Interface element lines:
▼
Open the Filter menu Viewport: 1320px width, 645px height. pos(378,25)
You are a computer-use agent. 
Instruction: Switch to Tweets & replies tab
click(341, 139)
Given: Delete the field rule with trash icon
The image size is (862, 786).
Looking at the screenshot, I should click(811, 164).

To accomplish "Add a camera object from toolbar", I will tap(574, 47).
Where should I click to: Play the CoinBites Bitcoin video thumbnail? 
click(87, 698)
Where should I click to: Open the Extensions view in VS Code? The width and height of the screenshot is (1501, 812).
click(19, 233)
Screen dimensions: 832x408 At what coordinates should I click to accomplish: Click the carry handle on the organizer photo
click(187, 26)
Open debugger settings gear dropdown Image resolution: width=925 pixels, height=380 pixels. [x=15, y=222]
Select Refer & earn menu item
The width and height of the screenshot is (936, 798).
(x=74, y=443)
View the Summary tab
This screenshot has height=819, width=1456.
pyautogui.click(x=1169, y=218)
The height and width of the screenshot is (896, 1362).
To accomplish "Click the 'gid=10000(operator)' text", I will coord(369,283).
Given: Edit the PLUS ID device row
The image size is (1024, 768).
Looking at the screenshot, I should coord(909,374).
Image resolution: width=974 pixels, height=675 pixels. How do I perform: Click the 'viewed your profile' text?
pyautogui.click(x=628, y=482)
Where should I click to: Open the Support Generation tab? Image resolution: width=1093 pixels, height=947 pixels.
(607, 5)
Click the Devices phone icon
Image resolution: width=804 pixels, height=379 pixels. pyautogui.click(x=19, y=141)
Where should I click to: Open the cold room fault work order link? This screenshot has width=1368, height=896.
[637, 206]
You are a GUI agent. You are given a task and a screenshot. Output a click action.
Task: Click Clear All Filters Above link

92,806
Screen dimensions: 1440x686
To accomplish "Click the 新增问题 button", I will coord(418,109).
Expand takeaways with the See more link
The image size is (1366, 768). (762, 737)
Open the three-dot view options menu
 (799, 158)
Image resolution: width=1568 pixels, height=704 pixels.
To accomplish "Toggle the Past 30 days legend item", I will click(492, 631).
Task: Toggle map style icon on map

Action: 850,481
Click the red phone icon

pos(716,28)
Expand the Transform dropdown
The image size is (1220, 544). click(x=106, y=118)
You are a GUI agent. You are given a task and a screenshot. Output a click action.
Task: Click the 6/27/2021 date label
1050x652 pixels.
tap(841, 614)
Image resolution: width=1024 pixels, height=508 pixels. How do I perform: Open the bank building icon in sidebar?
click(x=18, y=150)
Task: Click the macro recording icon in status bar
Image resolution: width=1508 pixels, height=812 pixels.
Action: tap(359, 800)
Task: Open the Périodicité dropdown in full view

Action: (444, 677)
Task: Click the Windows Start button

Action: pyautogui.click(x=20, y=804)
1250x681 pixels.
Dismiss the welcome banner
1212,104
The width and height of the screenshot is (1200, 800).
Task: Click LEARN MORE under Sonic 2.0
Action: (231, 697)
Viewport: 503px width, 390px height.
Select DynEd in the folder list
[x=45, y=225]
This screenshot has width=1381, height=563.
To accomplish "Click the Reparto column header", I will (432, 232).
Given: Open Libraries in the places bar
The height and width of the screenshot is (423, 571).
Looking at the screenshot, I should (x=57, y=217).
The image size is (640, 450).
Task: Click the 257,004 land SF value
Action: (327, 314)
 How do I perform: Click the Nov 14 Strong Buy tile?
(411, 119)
▲
## PROMPT
Rewrite all of the lines above, swapping every occurrence of "icon" for "symbol" and leaving everything else unchanged.

## RESPONSE TO THE EXERCISE
Open the Filter menu Viewport: 1320px width, 645px height. pos(378,25)
You are a computer-use agent. 
Instruction: Switch to Tweets & replies tab
click(341, 139)
Given: Delete the field rule with trash symbol
The image size is (862, 786).
Looking at the screenshot, I should click(811, 164).

To accomplish "Add a camera object from toolbar", I will tap(574, 47).
Where should I click to: Play the CoinBites Bitcoin video thumbnail? 
click(87, 698)
Where should I click to: Open the Extensions view in VS Code? The width and height of the screenshot is (1501, 812).
click(19, 233)
Screen dimensions: 832x408 At what coordinates should I click to accomplish: Click the carry handle on the organizer photo
click(187, 26)
Open debugger settings gear dropdown Image resolution: width=925 pixels, height=380 pixels. [x=15, y=222]
Select Refer & earn menu item
The width and height of the screenshot is (936, 798).
(x=74, y=443)
View the Summary tab
This screenshot has height=819, width=1456.
pyautogui.click(x=1169, y=218)
The height and width of the screenshot is (896, 1362).
To accomplish "Click the 'gid=10000(operator)' text", I will coord(369,283).
Given: Edit the PLUS ID device row
The image size is (1024, 768).
Looking at the screenshot, I should coord(909,374).
Image resolution: width=974 pixels, height=675 pixels. How do I perform: Click the 'viewed your profile' text?
pyautogui.click(x=628, y=482)
Where should I click to: Open the Support Generation tab? Image resolution: width=1093 pixels, height=947 pixels.
(607, 5)
Click the Devices phone symbol
Image resolution: width=804 pixels, height=379 pixels. pyautogui.click(x=19, y=141)
Where should I click to: Open the cold room fault work order link? This screenshot has width=1368, height=896.
[637, 206]
You are a GUI agent. You are given a task and a screenshot. Output a click action.
Task: Click Clear All Filters Above link

92,806
Screen dimensions: 1440x686
To accomplish "Click the 新增问题 button", I will coord(418,109).
Expand takeaways with the See more link
The image size is (1366, 768). (762, 737)
Open the three-dot view options menu
 (799, 158)
Image resolution: width=1568 pixels, height=704 pixels.
To accomplish "Toggle the Past 30 days legend item", I will click(492, 631).
Task: Toggle map style symbol on map

Action: 850,481
Click the red phone symbol

pos(716,28)
Expand the Transform dropdown
The image size is (1220, 544). click(x=106, y=118)
You are a GUI agent. You are given a task and a screenshot. Output a click action.
Task: Click the 6/27/2021 date label
1050x652 pixels.
tap(841, 614)
Image resolution: width=1024 pixels, height=508 pixels. How do I perform: Open the bank building symbol in sidebar?
click(x=18, y=150)
Task: Click the macro recording symbol in status bar
Image resolution: width=1508 pixels, height=812 pixels.
Action: tap(359, 800)
Task: Open the Périodicité dropdown in full view

Action: (444, 677)
Task: Click the Windows Start button

Action: pyautogui.click(x=20, y=804)
1250x681 pixels.
Dismiss the welcome banner
1212,104
The width and height of the screenshot is (1200, 800).
Task: Click LEARN MORE under Sonic 2.0
Action: (231, 697)
Viewport: 503px width, 390px height.
Select DynEd in the folder list
[x=45, y=225]
This screenshot has width=1381, height=563.
To accomplish "Click the Reparto column header", I will (432, 232).
Given: Open Libraries in the places bar
The height and width of the screenshot is (423, 571).
Looking at the screenshot, I should (x=57, y=217).
The image size is (640, 450).
Task: Click the 257,004 land SF value
Action: (327, 314)
 How do I perform: Click the Nov 14 Strong Buy tile?
(411, 119)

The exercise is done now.